Based on current travel restrictions in the markets in which it operates, easyJet expects to fly up to 20% of 2019 capacity levels in Q3 2021, with an expectation that capacity levels will start to increase from late May onwards.

“EasyJet’s in a better position than expected... Still, the group flew just 9% of its 2019 schedule between January and Mach, and the planes that did fly were only 60% full. No amount of restructuring can offset that kind of pain," said Laura Hoy, equity analyst at Hargreaves Lansdown.

"Ultimately, easyJet needs a summer travel season to stop the bleeding. If travel picks up as expected in May, the group looks to be in a strong position to capitalize on pent-up demand... We’re expecting passengers to fork out more for things like extra legroom and cabin bags, something easyJet is prepared to pounce on with its new fare class, Standard Plus," she added.

However, she said this all depends on how and when travel restrictions are lifted.

"Expensive testing requirements and uncertain quarantine rules could keep large swaths of easyJet’s customers from booking flights at all," said Hoy.

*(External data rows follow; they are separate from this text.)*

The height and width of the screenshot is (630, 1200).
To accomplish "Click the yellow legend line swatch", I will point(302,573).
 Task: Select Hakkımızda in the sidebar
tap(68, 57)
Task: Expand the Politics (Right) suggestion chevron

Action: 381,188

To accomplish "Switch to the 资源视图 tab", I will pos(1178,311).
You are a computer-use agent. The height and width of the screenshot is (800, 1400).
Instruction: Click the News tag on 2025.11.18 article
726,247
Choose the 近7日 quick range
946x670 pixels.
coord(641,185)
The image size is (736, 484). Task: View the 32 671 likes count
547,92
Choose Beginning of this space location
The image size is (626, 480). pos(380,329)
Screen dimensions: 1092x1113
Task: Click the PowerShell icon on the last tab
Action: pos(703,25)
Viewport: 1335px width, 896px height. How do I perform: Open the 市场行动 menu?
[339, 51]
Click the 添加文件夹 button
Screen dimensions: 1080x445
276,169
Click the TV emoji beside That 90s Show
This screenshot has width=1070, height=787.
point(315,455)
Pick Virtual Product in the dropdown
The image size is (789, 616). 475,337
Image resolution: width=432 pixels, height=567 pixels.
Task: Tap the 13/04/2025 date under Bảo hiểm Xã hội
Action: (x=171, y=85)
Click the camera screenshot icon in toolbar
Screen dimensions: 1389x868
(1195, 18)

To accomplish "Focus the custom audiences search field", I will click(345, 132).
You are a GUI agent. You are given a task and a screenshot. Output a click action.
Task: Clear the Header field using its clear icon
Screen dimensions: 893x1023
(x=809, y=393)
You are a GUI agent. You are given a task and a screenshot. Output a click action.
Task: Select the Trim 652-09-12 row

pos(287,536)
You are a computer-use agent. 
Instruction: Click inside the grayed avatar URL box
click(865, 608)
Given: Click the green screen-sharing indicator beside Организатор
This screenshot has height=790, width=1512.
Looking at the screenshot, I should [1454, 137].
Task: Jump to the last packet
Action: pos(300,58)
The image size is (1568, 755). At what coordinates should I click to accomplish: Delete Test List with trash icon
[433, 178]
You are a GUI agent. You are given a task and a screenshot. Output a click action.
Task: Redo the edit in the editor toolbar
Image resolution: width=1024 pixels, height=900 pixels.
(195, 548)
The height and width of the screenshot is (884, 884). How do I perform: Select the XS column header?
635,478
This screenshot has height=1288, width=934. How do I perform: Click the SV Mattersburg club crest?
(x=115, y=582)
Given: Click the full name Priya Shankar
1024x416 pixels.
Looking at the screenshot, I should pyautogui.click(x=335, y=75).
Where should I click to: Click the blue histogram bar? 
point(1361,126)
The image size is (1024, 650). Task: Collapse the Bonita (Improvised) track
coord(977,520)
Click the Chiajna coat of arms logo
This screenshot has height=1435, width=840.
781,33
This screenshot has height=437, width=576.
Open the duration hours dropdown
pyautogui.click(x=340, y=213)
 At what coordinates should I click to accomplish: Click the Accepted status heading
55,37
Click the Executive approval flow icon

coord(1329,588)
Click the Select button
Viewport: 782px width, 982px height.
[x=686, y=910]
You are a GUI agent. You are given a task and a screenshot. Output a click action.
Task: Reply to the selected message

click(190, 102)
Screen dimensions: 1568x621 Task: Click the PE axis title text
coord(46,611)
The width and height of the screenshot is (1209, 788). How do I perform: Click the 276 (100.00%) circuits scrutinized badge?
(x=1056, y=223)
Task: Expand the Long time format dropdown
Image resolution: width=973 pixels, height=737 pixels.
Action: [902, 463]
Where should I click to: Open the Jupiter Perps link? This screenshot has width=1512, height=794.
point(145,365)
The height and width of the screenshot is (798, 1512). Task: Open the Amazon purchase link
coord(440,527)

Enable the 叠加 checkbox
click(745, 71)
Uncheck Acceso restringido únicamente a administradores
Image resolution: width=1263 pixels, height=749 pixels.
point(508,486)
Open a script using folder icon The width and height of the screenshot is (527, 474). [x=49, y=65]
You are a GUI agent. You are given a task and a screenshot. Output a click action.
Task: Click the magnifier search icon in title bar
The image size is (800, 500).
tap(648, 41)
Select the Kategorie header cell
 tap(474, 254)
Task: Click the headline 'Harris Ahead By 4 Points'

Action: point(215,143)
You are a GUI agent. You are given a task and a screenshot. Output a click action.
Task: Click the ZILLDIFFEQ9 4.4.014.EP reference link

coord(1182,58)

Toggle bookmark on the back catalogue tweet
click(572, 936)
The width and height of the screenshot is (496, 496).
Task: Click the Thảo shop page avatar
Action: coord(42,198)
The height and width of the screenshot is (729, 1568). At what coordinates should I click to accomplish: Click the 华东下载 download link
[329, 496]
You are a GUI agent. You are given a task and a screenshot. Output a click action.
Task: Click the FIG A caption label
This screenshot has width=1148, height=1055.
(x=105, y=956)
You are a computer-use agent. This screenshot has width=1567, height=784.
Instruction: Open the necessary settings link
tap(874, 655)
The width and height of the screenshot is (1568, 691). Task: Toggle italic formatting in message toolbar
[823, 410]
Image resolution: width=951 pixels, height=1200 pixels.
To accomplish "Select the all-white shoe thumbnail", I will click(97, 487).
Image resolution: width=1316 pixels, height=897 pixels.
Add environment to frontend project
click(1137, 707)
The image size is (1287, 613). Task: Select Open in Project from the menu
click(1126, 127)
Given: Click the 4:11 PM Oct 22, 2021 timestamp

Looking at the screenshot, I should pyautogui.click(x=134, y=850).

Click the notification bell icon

17 May is the earliest date international travel in the UK could reopen, as per UK prime minister Boris Johnson's four-step roadmap out of lockdown.

And while Johnson said he is “hopeful” this would happen, he added: “I do not wish to give hostages to fortune, or to underestimate the difficulties we are seeing in some of the destination countries that people might want to go to. We don’t want to see the virus reimported to this country."

There is a chance travel opens up with a traffic light system, where destinations are divided into green, amber and red. Green countries would mean people could return to the UK with no restrictions. Amber ones would likely mean people having to quarantine at home, and red ones would require a 10-day quarantine in a hotel.

EasyJet will release half year results on 20 May.